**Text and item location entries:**
§ §

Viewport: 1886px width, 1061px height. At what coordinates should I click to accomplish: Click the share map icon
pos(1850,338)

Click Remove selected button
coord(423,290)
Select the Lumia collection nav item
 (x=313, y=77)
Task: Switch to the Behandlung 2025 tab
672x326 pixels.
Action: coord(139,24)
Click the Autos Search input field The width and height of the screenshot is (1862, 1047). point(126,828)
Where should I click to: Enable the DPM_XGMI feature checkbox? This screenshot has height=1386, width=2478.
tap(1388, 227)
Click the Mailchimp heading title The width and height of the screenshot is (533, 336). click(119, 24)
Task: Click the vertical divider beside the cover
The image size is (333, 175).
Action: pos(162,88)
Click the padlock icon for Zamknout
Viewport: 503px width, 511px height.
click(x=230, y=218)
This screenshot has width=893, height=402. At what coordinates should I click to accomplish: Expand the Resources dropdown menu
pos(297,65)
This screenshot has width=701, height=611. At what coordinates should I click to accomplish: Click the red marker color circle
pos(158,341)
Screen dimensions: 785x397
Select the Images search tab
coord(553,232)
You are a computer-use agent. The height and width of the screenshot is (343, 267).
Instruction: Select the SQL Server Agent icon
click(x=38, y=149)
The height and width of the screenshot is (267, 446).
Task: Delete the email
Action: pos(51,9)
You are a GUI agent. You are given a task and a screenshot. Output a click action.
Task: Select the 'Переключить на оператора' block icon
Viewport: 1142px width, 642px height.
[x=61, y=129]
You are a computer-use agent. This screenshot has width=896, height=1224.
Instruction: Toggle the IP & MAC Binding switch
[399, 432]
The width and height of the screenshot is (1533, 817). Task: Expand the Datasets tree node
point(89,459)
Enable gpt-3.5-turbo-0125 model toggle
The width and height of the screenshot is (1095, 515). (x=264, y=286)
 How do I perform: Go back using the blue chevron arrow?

§ §

**Work to do:**
Rewrite all the rows above as a numbered list, leaving out the blank lines.

**Written answer:**
1. Viewport: 1886px width, 1061px height. At what coordinates should I click to accomplish: Click the share map icon
2. pos(1850,338)
3. Click Remove selected button
4. coord(423,290)
5. Select the Lumia collection nav item
6.  (x=313, y=77)
7. Task: Switch to the Behandlung 2025 tab
8. 672x326 pixels.
9. Action: coord(139,24)
10. Click the Autos Search input field The width and height of the screenshot is (1862, 1047). point(126,828)
11. Where should I click to: Enable the DPM_XGMI feature checkbox? This screenshot has height=1386, width=2478.
12. tap(1388, 227)
13. Click the Mailchimp heading title The width and height of the screenshot is (533, 336). click(119, 24)
14. Task: Click the vertical divider beside the cover
15. The image size is (333, 175).
16. Action: pos(162,88)
17. Click the padlock icon for Zamknout
18. Viewport: 503px width, 511px height.
19. click(x=230, y=218)
20. This screenshot has width=893, height=402. At what coordinates should I click to accomplish: Expand the Resources dropdown menu
21. pos(297,65)
22. This screenshot has width=701, height=611. At what coordinates should I click to accomplish: Click the red marker color circle
23. pos(158,341)
24. Screen dimensions: 785x397
25. Select the Images search tab
26. coord(553,232)
27. You are a computer-use agent. The height and width of the screenshot is (343, 267).
28. Instruction: Select the SQL Server Agent icon
29. click(x=38, y=149)
30. The height and width of the screenshot is (267, 446).
31. Task: Delete the email
32. Action: pos(51,9)
33. You are a GUI agent. You are given a task and a screenshot. Output a click action.
34. Task: Select the 'Переключить на оператора' block icon
35. Viewport: 1142px width, 642px height.
36. [x=61, y=129]
37. You are a computer-use agent. This screenshot has width=896, height=1224.
38. Instruction: Toggle the IP & MAC Binding switch
39. [399, 432]
40. The width and height of the screenshot is (1533, 817). Task: Expand the Datasets tree node
41. point(89,459)
42. Enable gpt-3.5-turbo-0125 model toggle
43. The width and height of the screenshot is (1095, 515). (x=264, y=286)
44.  How do I perform: Go back using the blue chevron arrow?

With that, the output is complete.